The company also needs to replant some land, and the permit process has been longer than expected but Tri Marine is still working on it, and hoping to have it accomplished before the holidays at the end of the year.
He said the company’s initial plan was to build a smaller cannery plant and then expand. “We’ve given up on that idea and [will] go directly to a large plant, processing... up to 350 tons a day,” he said.
However, “we need to know if we will get the [permit] approval from the Army Corps on the seawall before we can proceed with the larger facility,” adding at the same time that this is something that is very important to the construction process and Tri Marine is “very confident that the permit will be granted soon.” Curto said the governor is also assisting them with pushing the federal agency.
“We don’t believe we’re asking for anything… unreasonable” from the Army Corps, he stated.
Company officials say an environmental assessment for the seawall construction has been submitted to the federal government and another “in-depth survey” of what’s on the ocean floor of the area is being sought.
Sullivan said they need to address concerns about construction damaging “essential fish habitat” in the area.
“...we want to comply with all the rules and regulations,” Curto emphasized during the news conference.
As to the expected workforce for STP, Sullivan said the company is looking at employing “in excess of 1,000 people” and the hiring will be done in phases.
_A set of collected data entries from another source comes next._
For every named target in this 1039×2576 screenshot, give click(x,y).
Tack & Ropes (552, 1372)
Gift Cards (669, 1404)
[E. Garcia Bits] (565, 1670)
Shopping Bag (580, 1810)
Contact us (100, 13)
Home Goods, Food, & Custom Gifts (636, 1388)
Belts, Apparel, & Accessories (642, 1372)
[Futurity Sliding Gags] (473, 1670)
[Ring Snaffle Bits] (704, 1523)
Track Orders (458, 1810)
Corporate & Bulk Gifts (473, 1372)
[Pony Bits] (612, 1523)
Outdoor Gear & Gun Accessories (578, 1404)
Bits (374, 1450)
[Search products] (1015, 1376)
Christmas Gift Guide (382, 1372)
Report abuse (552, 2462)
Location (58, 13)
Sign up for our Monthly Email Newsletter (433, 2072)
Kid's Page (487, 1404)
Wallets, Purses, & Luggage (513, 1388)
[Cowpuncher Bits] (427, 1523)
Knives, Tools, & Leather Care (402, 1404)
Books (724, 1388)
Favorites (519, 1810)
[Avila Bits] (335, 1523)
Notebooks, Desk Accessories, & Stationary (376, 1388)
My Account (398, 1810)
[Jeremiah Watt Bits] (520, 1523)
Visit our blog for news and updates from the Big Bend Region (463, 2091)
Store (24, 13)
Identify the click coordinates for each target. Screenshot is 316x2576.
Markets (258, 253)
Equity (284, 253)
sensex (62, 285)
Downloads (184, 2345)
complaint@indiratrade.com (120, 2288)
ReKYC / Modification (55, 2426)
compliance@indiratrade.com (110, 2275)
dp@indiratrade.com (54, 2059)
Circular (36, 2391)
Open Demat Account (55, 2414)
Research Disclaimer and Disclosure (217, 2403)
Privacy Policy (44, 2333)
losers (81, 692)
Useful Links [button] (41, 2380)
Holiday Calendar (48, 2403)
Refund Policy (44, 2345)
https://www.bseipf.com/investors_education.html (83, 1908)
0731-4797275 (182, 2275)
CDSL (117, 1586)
He also said there is training involved, as well as market demand to take into consideration when it comes to hiring.
Curto also shared what he called “very preliminary news”, which is that on Tuesday “we were able to negotiate in principal an agreement with the governor to lease the back portion of the shipyard, in which we are going to put a warehouse so that our boats get support service. There will be a yard in the front, and we may eventually put our offices over there.”
“It's an additional investment that we want to do, and we are happy that we were able to get the consent of the governor. Hopefully, we will be able to negotiate the details in a way that is satisfactory for everybody,” he said.
The company is expecting an initial lease of less than 10 years and its officials are currently surveying the proposed lease property.
At the start of the news conference, Curto said the purpose of the shareholders’ visit to the territory is to “show our support and our gratitude for everything that has been accomplished so far.”
He said the company’s local management and staff, the contractors and the local workforce are doing a commendable job on the new cold storage facility and redevelopment of the processing facility.
Curto also said they are “deeply grateful” to Gov. Togiola Tulafono, the Fono and the people of American Samoa “for making us feel welcome and for allowing us to do business here. We ask for your continued support. We need it.”